In such a situation, the publication of a new book on Tibetan history can never be seen as a merely academic event, one more neutral contribution in a search for some putative objective accuracy. In the last few years, however, an increasing number of academics writing on Tibet have come to realize the political potential of academic analysis itself, particularly in shattering the ideologies of entrenched interest groups and in challenging the increasingly dictatorial politics of identity. Tsering Shakya's mammoth contribution to the field of modern Tibetan history -- The Dragon in the Land of Snows: A History of Modern Tibet Since 1947, published this year by Pimlico Originals -- joins this group, denouncing in its introduction the "denial of history" and politically motivated simplification of the Tibet issue by the Chinese, the Tibetans, and by a Western "audience" unwilling to entertain the possibility of political complexity.
As the title suggests, Dragon covers the period from the Chinese Invasion in 1949 through to the early 1990s. Concentrating very much on political history, Shakya's primary focus lies in the twists and turns of Chinese policy, elucidating not merely how Tibetans reacted to Chinese rule, but also their growing involvement in the processes of Chinese governance and the tides of Chinese politics. As a result of this focus, his discussion of modern Tibetan history can be divided into three main periods:
(1) 1949-1959, from the invasion to the 1959 Tibetan Uprising: the Chinese invasion and its immediate aftermath, characterized by the gradual collapse of the traditional Tibetan government in Lhasa and growing tension and instability in the region, and the final revolts in Eastern and Central Tibet;
(2) 1959-1979, from the flight of the Dalai Lama into exile to Mao's death and the trial of the Gang of Four, marked by the traumatic years of the post-Uprising suppression, the Great Leap Forward and Cultural Revolution;
(3) 1979-1994, from Hu Yaobang's reforms to the present, covering the "relaxed" years of the 1980s, the Lhasa protests of 1987-1990, and the subsequent re-assertion of military and ideological control over Tibet.

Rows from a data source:

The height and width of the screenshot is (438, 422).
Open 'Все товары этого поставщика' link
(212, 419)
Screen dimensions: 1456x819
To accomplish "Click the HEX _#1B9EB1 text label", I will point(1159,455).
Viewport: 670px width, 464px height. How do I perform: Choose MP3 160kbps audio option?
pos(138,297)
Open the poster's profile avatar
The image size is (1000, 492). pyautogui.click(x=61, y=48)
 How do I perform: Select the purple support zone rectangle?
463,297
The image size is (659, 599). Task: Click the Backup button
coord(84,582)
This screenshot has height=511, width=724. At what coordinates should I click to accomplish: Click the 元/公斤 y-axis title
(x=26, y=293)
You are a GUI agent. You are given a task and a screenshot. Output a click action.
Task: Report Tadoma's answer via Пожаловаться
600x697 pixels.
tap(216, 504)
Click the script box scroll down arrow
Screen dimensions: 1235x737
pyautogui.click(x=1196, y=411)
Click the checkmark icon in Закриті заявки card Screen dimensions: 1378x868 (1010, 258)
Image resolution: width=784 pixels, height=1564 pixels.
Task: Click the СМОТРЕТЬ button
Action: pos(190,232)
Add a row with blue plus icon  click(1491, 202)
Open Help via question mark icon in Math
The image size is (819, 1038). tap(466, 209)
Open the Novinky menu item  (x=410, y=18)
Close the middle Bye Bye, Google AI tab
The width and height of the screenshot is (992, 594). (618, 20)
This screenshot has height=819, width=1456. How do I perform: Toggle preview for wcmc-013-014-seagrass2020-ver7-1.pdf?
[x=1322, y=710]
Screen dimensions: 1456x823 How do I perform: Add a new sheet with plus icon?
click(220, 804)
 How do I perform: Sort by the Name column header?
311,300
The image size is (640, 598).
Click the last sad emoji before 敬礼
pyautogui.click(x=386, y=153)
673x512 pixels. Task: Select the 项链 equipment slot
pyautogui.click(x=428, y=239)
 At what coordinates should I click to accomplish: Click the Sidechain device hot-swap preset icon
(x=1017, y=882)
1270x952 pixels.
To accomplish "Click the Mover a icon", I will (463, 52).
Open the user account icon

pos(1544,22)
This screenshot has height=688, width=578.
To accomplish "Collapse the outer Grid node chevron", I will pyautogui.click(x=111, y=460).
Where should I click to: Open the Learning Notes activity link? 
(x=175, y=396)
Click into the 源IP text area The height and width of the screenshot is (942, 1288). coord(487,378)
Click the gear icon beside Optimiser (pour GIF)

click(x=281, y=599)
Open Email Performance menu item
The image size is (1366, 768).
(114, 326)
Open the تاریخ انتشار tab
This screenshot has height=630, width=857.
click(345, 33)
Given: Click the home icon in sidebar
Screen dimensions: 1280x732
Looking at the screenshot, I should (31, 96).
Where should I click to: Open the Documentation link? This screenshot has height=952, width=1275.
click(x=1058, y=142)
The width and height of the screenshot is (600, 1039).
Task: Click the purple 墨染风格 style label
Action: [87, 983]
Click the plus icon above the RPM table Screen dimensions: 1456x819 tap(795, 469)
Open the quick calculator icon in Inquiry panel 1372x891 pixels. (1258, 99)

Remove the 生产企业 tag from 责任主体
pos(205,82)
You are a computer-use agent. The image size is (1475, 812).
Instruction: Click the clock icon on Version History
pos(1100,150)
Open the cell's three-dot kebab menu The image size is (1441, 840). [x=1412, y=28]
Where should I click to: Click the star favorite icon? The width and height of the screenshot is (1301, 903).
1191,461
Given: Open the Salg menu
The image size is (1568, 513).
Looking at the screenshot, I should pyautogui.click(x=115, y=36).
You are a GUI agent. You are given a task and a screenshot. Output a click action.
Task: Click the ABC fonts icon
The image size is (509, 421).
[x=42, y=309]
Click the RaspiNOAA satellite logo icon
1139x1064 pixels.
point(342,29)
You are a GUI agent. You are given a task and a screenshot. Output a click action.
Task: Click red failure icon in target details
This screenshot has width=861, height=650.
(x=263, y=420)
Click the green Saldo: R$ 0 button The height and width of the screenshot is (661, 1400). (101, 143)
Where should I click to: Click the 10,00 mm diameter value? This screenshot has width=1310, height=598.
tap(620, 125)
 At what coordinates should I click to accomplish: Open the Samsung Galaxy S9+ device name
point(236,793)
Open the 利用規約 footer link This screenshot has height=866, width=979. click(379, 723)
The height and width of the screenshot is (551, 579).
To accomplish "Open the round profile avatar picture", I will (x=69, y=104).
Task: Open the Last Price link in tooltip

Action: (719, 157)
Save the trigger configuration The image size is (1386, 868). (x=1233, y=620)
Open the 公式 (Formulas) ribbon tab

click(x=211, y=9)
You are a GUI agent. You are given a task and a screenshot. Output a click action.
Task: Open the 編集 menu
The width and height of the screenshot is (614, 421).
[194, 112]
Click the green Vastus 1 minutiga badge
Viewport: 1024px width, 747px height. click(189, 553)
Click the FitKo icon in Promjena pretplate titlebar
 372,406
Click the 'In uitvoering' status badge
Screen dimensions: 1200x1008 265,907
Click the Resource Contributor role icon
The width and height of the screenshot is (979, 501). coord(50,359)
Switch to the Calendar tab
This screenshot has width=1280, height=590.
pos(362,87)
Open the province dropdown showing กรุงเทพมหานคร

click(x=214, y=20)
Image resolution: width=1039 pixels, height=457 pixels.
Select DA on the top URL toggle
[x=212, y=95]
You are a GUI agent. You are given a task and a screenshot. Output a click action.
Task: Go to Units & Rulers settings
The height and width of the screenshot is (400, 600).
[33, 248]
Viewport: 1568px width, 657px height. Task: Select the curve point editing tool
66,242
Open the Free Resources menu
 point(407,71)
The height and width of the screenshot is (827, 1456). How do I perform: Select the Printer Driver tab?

== Required task 1 ==
Copy the rows verbatim, from the first row through the line containing "(x=26, y=293)", both included.
== Required task 2 ==
Write the next part of the book review on modern Tibetan history, continuing from its final sentence.

== Task result 1 ==
The height and width of the screenshot is (438, 422).
Open 'Все товары этого поставщика' link
(212, 419)
Screen dimensions: 1456x819
To accomplish "Click the HEX _#1B9EB1 text label", I will point(1159,455).
Viewport: 670px width, 464px height. How do I perform: Choose MP3 160kbps audio option?
pos(138,297)
Open the poster's profile avatar
The image size is (1000, 492). pyautogui.click(x=61, y=48)
 How do I perform: Select the purple support zone rectangle?
463,297
The image size is (659, 599). Task: Click the Backup button
coord(84,582)
This screenshot has height=511, width=724. At what coordinates should I click to accomplish: Click the 元/公斤 y-axis title
(x=26, y=293)

== Task result 2 ==
Shakya's exclusive emphasis on political history means that Dragon can be fruitfully compared with two preceding contributions to the field, Melvyn Goldstein's ground-breaking A History of Modern Tibet, 1913-1951: The Demise of the Lamaist State (Berkeley: University of California Press, 1989) and Warren Smith's Tibetan Nation: A History of Tibetan Nationalism and Sino-Tibetan Relations (Boulder: Westview Press, 1996). All of these are voluminous and erudite tomes (although, on a more prosaic note, Dragon in the Land of Snows, at a mere £12.50 for 571 densely-packed pages, is considerably cheaper) and inevitably revolve around Tibet's relationship with China.
Of the two, Dragon is closest in tone and intent to A History of Modern Tibet, 1913-1951, and chronologically it takes off where that work finishes (with a four-year overlap). Indeed, even beyond the issue of their shared title and complementary chronologies, it's difficult to overcome the impression that Shakya intended Dragon to be a companion edition to Goldstein's book. In many respects it fills that role rather well, with both works maintaining a density of scholarship which easily makes them core texts on the topic. Similarly, the two texts share in their description of the political circumstances of Tibet's downfall much of the bitter air of Greek tragedy, of opportunities missed and an almost deterministic inevitability to events, in which misjudgment and selfish folly, both within Tibet and on the wider international stage, are the order of the day, and no one really comes out smelling of roses.
They are however, far from identical. Readers of A History of Modern Tibet, 1913-1951 cannot help but be struck by the degree to which it is a "court history," tracking the intrigues and agendas of Lhasa high society as the early twentieth century progresses, very much a portrait of a self-obsessed elite utterly unprepared for and in general unwilling to contemplate the fate which awaits it; by its very nature, it is a work about the complex interaction of personalities and personal agendas. Dragon lacks much of this hothouse atmosphere, with Shakya choosing to paint a somewhat larger tableau, taking in the broader societal implications of the clash of Chinese and Tibetan governances. While there is an inevitable concentration on Lhasa, his awareness of the more general changes caused to the lives of nomads, farmers, and traders in Tibet as a whole adds a wider sociological dimension to his discussion.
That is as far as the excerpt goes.